- **WHAT IS EXPECTED**
After locating the line that contains "Mostrar detalles (515, 2549)", restate it and each later line word for word through the end of the records.
======
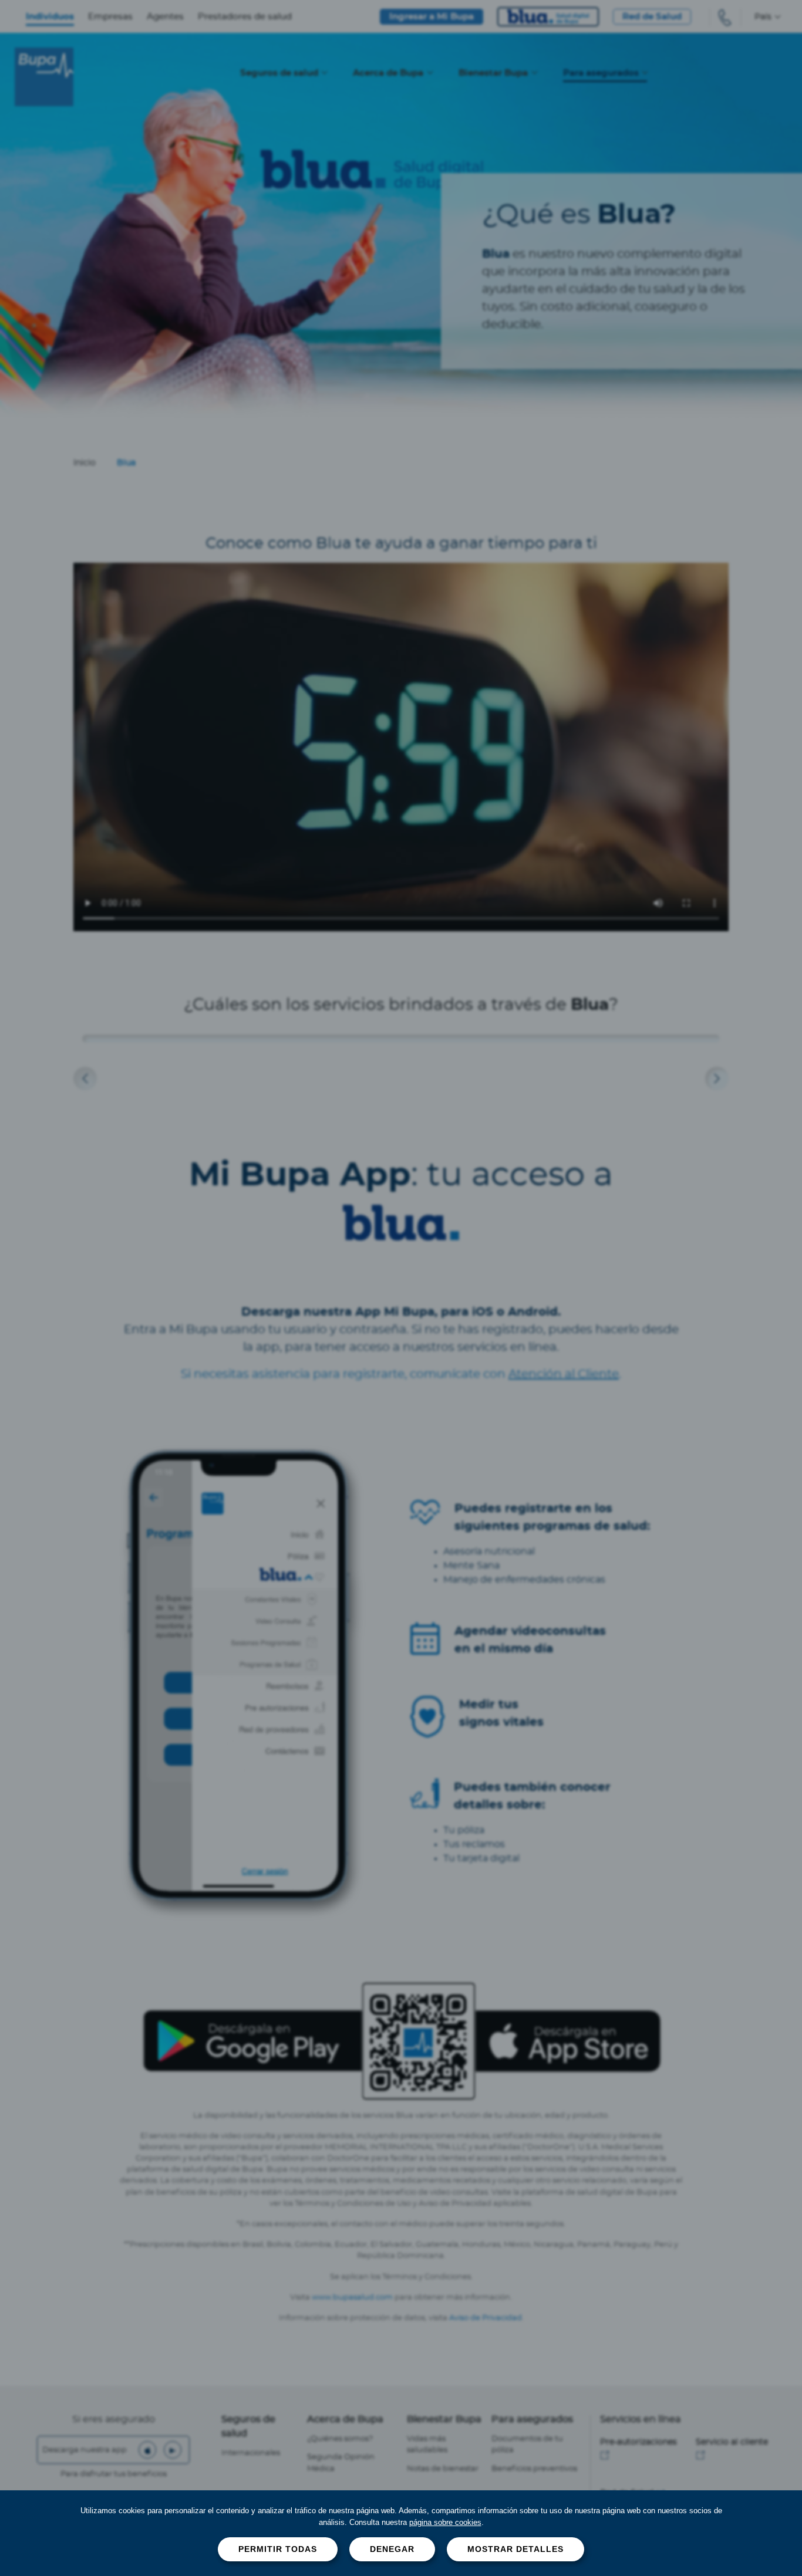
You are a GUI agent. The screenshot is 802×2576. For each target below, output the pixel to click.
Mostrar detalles (515, 2549)
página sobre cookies (445, 2522)
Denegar (392, 2549)
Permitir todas (277, 2549)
======
- **PROBLEM SOLUTION**
Mostrar detalles (515, 2549)
página sobre cookies (445, 2522)
Denegar (392, 2549)
Permitir todas (277, 2549)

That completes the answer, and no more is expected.